# [Task requirements]
Below are the entries; tally the lines holding the string "Click" and give only that figure.

# [Supplied information]
____________

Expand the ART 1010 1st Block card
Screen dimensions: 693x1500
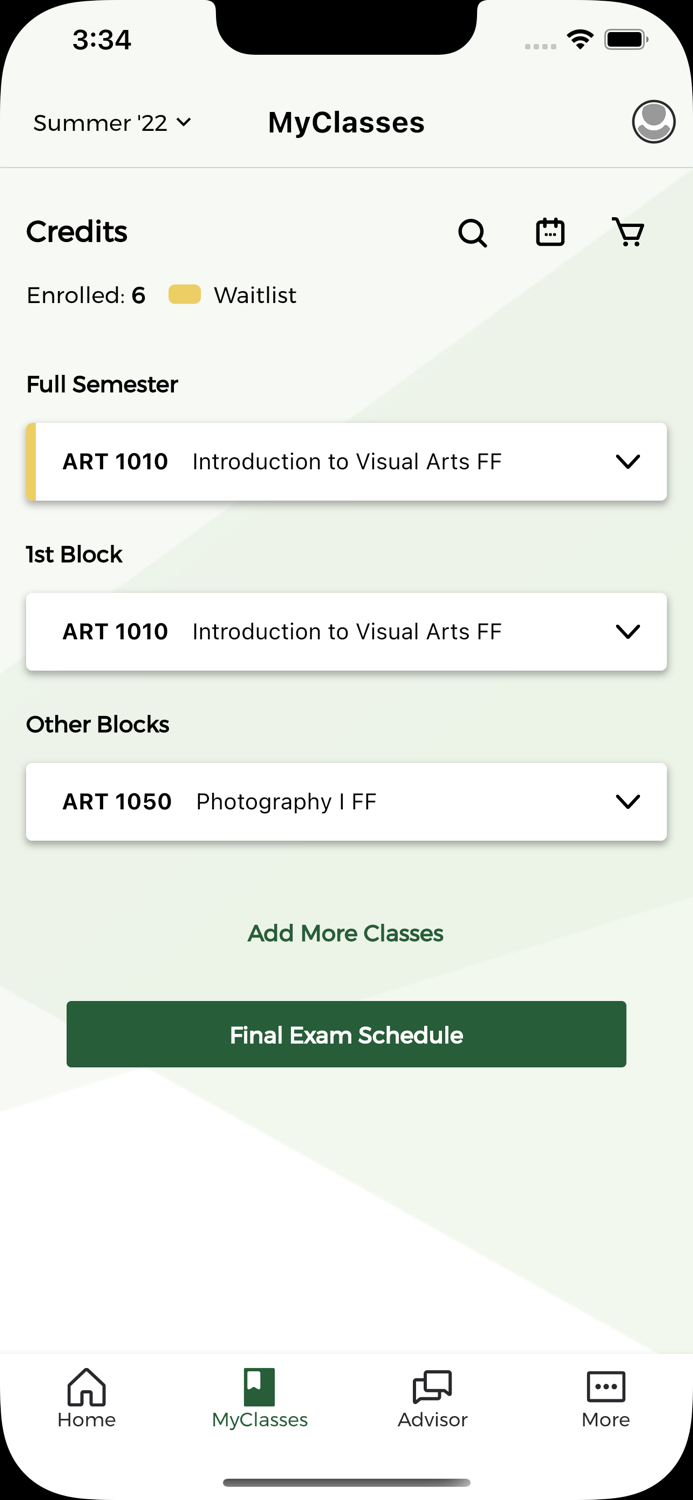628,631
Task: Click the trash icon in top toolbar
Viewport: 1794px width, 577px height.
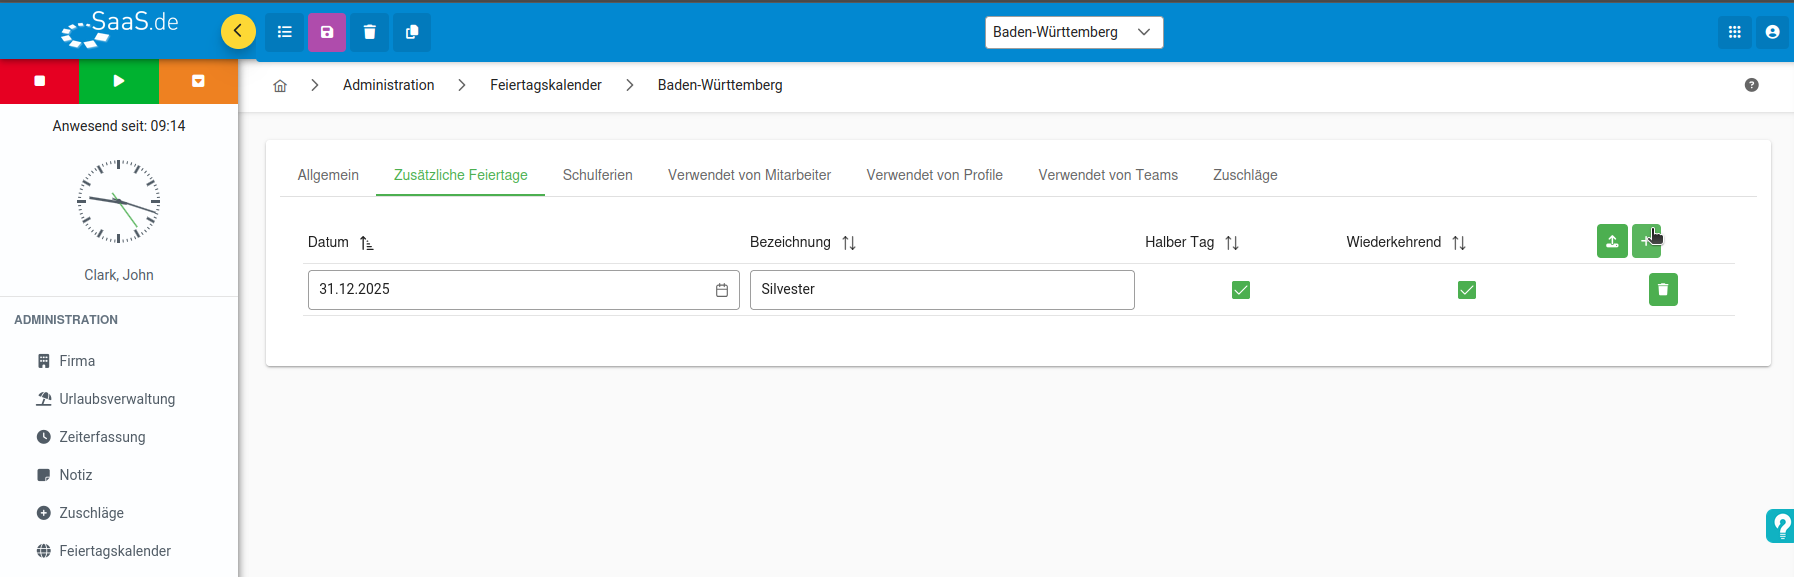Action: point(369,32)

____________

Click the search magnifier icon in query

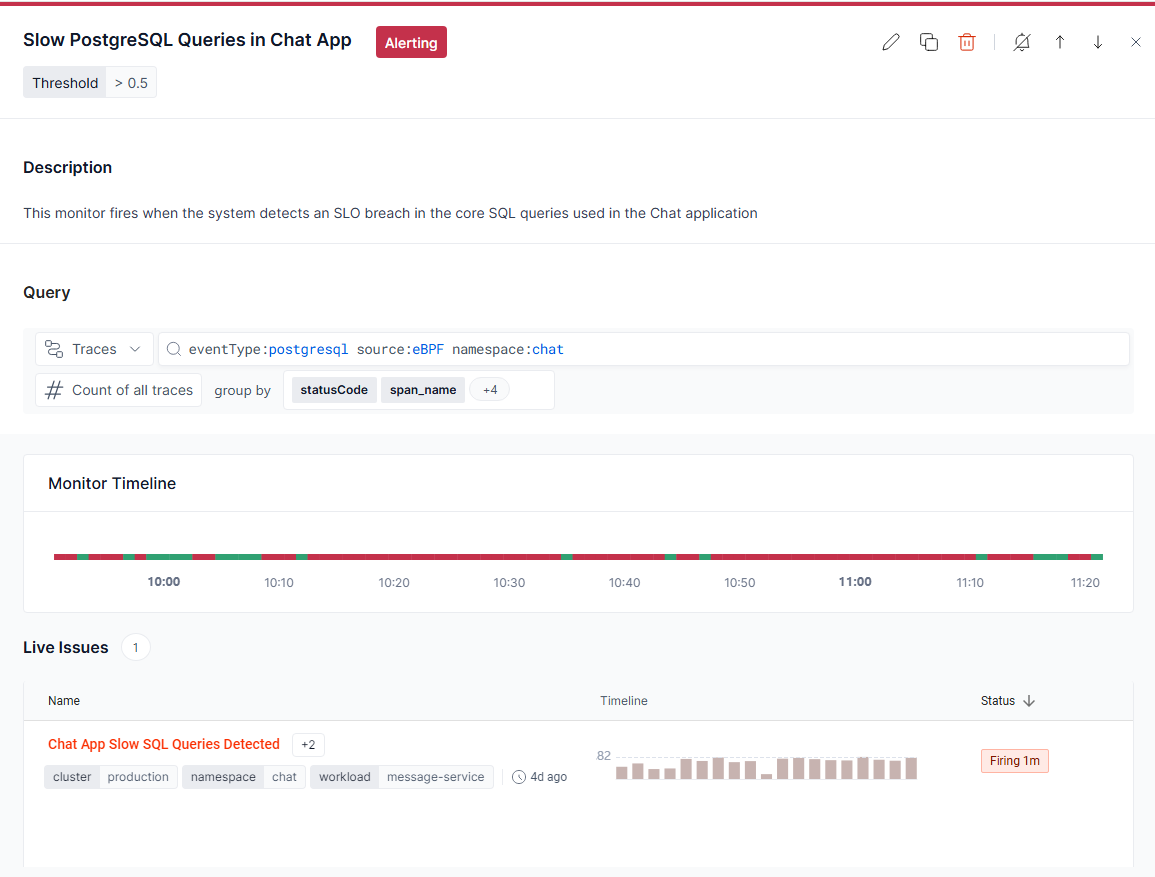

____________

# [Answer area]
2